Table 3. Ablation study of the proposed method on the LASC dataset. \(\surd \) denotes the setting of corresponding column is employed. CN denotes confidence map.

3.2 LiTS 2017

Results and Visualization. Furthermore, we extend the experiment on LiTS 2017 dataset. Figure 2 shows visual comparisons of the segmentation results on the LiTS 2017 validation dataset generated by our proposed method. It can be seen that no lesion is found in our baseline (Fig. 2(b)), but with the assistance of adversarial loss, segmentation network can detect parts of lesions (Fig. 2(c)). Further more, with our semi-supervised adversarial learning algorithm, segmentation network could segment a majority of lesions (Fig. 2(d)). Table 4 shows the liver lesion evaluation results on the LiTS 2017 test dataset with random sampled 1/2 images as labeled data. It can be seen that our methods have made the best dice per case of 50.6% with 10.5% gain and the best global dice of 72.5% with 11.4% gain.

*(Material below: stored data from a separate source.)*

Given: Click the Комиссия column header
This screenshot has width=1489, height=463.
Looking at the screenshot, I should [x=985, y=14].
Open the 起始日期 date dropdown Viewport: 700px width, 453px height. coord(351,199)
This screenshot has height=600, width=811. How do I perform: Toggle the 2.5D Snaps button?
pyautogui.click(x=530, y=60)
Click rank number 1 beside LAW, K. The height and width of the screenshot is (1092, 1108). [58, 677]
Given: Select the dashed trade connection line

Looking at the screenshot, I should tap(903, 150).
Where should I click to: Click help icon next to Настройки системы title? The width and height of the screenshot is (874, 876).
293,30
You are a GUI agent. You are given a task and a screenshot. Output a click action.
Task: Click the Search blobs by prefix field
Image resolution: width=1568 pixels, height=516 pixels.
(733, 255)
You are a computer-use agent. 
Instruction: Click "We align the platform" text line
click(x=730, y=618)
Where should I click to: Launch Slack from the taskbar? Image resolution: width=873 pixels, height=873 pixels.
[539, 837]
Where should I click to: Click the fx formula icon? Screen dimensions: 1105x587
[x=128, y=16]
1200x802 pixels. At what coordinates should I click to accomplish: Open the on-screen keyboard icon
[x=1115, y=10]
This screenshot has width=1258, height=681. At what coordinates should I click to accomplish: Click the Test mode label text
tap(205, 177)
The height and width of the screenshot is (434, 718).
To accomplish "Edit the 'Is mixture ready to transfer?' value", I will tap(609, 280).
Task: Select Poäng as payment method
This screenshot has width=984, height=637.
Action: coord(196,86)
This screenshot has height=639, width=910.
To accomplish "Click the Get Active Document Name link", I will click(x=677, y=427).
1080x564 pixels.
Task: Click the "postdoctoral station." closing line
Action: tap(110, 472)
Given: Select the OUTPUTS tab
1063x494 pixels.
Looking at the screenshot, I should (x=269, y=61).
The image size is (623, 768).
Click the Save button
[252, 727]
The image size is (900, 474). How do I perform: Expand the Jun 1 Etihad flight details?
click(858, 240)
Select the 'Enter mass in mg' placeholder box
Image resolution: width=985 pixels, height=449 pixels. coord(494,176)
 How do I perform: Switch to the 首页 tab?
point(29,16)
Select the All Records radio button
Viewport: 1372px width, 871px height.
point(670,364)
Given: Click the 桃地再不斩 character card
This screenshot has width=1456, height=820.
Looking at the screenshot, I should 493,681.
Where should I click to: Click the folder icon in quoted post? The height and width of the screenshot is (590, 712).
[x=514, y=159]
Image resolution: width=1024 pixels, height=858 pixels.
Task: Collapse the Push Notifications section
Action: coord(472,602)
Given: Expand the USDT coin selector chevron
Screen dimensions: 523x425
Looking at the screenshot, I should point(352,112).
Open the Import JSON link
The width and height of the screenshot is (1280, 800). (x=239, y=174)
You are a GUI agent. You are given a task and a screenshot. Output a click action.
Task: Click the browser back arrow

Table 4. Results on the LiTS test set. DPC indicates dice per case. GD denotes global dice.

4 Conclusion

In this work, we have presented a novel importance guided semi-supervised adversarial learning scheme (ISDNet) for medical image segmentation. Specifically, we train two discriminators to enhance the segmentation network with both labeled and unlabeled data to effectively address the insufficient labeled data problem. We combine FCN-based discriminator with CNN-based discriminator for our semi-supervised learning strategy. It can be seen that by integrating these components into our framework, the ISDNet has achieved significant improvement in terms of both accuracy and robustness.